How could the effect be done in a significantly faster way? I reckon at this point it's not about shaving off a few cycles from the inner loop, but about doing some 'magic' that accomplishes the effect in a different way. I know it has been done on even lower specs (like the Amiga 500), but how?

You can see the code here: https://github.com/tazumeki/rotozoom-dos/blob/main/rotozoom.c.

added on the 2026-01-29 22:30:12 by tazumeki

Assuming you've already reordered the texels in the texture to be tiled/cache efficient etc, and I also haven't looked at the actual math, but looking at the code (without executing it), I see:

* mov al, [si] + stosb

mosvb?

* dec x

You probably want to do this in a register, like cx. You will need to free cx from the outer loop (push/pop?)

* add bx, dux + add dx, dvx

Again, seems a bad idea to reach out to memory. Something I did in a rotozoom like this at the time was to make the code segment where this routine exists writable. Then I made the code self-modifying, so before entering the loop the code would write to the locations where the add bx and add dx instructions are and write the dux and dyv as literals arguments.

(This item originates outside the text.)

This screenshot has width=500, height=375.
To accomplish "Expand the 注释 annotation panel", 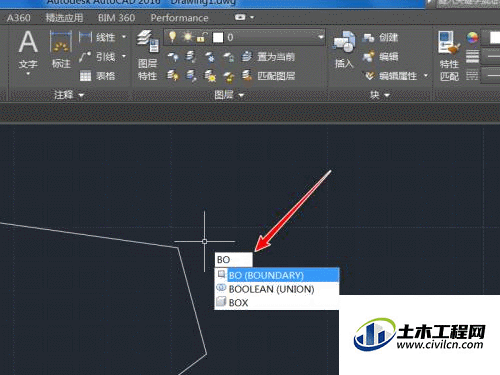I will [69, 95].
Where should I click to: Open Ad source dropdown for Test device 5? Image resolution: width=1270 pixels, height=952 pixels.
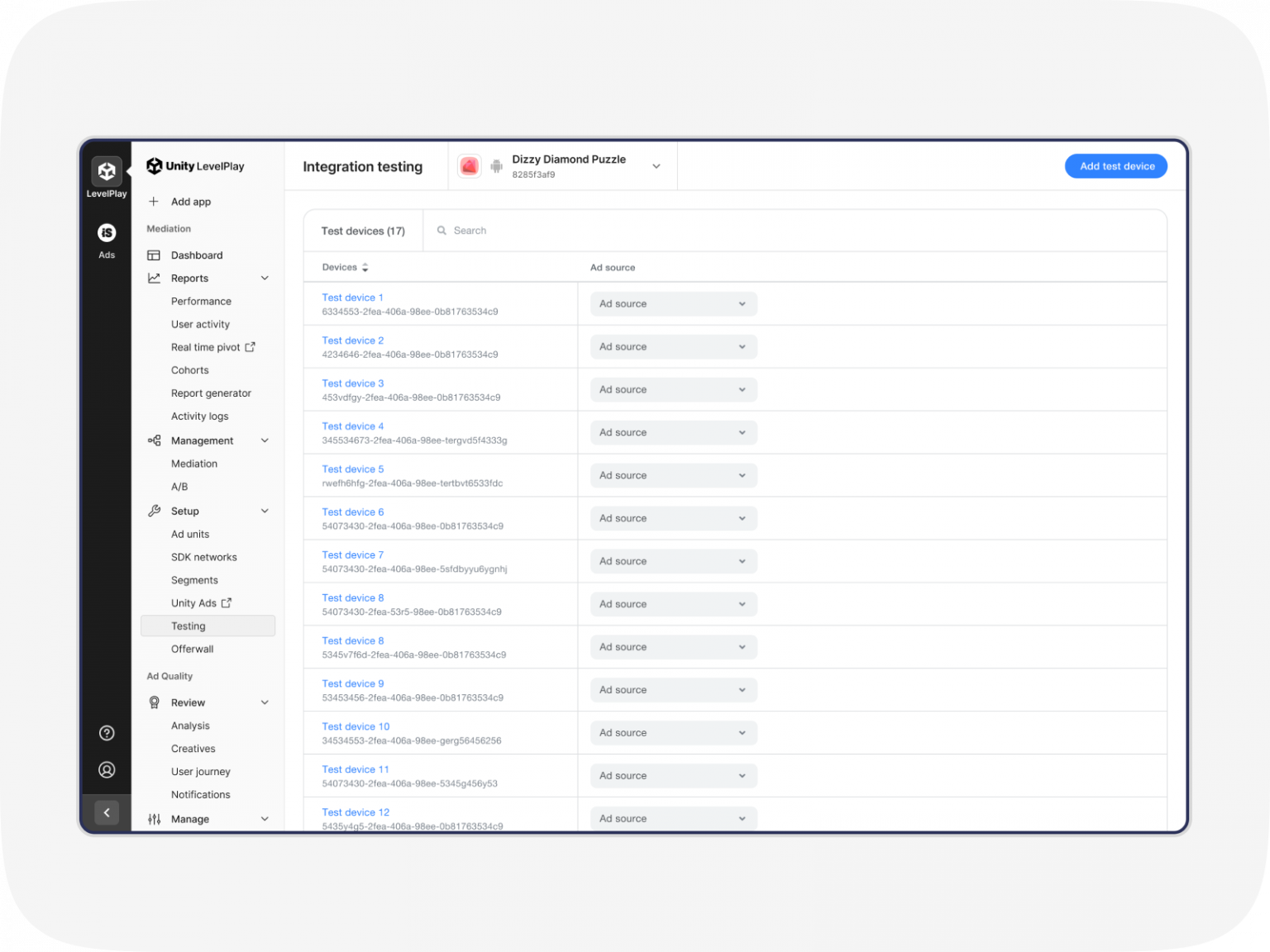673,476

added on the 2026-01-29 23:25:08 by iq

Unroll your loops.

added on the 2026-01-30 00:29:07 by Gargaj

Just some thoughts:
All the shifting- and masking-instructions disappear when you use a 256x256 texture and have the integer part of your UV in the H,L-parts of a register.
You can add-carry the overflows of the fractional parts directly into the integer parts.
This should end up at about 5 instructions per pixel.
Dont't send single bytes to the VGA, unroll to store aligned dwords.
At this point you should see that the code runs significantly slower at ~90deg texture rotations because the data cache doesn't work efficiently there.
You have a 32bit CPU but only use 16bit instructions.
Smaller plattforms unroll speed-code for a quarter scanline or so and fix the interpolation errors in between. This precalced code can be reused for all scanlines because the deltas are constant. That should result in 3 instructions for 2 pixels.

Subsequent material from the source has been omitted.